[Pixel coordinate grounding data]
* * * * * * *
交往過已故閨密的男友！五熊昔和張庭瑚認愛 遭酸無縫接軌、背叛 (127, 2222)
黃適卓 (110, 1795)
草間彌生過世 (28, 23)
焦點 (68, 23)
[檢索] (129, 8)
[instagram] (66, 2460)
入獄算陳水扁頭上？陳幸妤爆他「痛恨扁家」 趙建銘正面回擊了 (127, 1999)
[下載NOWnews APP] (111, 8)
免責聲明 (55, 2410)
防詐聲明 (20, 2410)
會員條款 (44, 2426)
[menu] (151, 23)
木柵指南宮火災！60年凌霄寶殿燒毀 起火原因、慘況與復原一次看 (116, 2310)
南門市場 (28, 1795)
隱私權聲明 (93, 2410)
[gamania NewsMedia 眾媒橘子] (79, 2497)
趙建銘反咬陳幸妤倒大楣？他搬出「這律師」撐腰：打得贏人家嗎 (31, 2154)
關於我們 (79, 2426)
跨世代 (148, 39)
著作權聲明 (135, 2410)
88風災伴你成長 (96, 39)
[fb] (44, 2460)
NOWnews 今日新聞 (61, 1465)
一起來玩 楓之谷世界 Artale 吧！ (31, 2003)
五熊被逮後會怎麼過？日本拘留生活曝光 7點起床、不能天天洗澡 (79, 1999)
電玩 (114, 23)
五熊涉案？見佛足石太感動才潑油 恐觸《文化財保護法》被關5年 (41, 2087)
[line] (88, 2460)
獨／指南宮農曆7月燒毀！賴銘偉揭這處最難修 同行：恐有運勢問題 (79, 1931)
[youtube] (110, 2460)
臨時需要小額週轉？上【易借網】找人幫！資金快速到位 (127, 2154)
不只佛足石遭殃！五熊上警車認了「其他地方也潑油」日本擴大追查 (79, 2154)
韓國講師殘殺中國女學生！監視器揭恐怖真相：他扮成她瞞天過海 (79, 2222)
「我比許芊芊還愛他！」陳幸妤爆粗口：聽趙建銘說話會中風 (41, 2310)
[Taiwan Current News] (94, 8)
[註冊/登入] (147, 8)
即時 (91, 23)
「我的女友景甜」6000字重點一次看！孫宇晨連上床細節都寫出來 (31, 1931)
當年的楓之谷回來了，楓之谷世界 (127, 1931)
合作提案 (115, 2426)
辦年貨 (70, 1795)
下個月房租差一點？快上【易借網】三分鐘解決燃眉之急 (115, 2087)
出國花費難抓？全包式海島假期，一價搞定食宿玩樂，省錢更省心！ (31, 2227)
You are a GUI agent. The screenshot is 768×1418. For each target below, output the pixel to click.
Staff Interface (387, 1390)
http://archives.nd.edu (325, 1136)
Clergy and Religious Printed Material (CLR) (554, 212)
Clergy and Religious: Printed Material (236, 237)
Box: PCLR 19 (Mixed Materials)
* * * * * * *
**TASK PROMPT:**
Every line from the one that has "跨世代 (148, 39)" down to the last line above must be written out exactly, with both ends included and nothing else.

**ANSWER BOX:**
跨世代 (148, 39)
著作權聲明 (135, 2410)
88風災伴你成長 (96, 39)
[fb] (44, 2460)
NOWnews 今日新聞 (61, 1465)
一起來玩 楓之谷世界 Artale 吧！ (31, 2003)
五熊被逮後會怎麼過？日本拘留生活曝光 7點起床、不能天天洗澡 (79, 1999)
電玩 (114, 23)
五熊涉案？見佛足石太感動才潑油 恐觸《文化財保護法》被關5年 (41, 2087)
[line] (88, 2460)
獨／指南宮農曆7月燒毀！賴銘偉揭這處最難修 同行：恐有運勢問題 (79, 1931)
[youtube] (110, 2460)
臨時需要小額週轉？上【易借網】找人幫！資金快速到位 (127, 2154)
不只佛足石遭殃！五熊上警車認了「其他地方也潑油」日本擴大追查 (79, 2154)
韓國講師殘殺中國女學生！監視器揭恐怖真相：他扮成她瞞天過海 (79, 2222)
「我比許芊芊還愛他！」陳幸妤爆粗口：聽趙建銘說話會中風 (41, 2310)
[Taiwan Current News] (94, 8)
[註冊/登入] (147, 8)
即時 (91, 23)
「我的女友景甜」6000字重點一次看！孫宇晨連上床細節都寫出來 (31, 1931)
當年的楓之谷回來了，楓之谷世界 (127, 1931)
合作提案 (115, 2426)
辦年貨 (70, 1795)
下個月房租差一點？快上【易借網】三分鐘解決燃眉之急 (115, 2087)
出國花費難抓？全包式海島假期，一價搞定食宿玩樂，省錢更省心！ (31, 2227)
You are a GUI agent. The screenshot is 768×1418. For each target below, output the pixel to click.
Staff Interface (387, 1390)
http://archives.nd.edu (325, 1136)
Clergy and Religious Printed Material (CLR) (554, 212)
Clergy and Religious: Printed Material (236, 237)
Box: PCLR 19 (Mixed Materials)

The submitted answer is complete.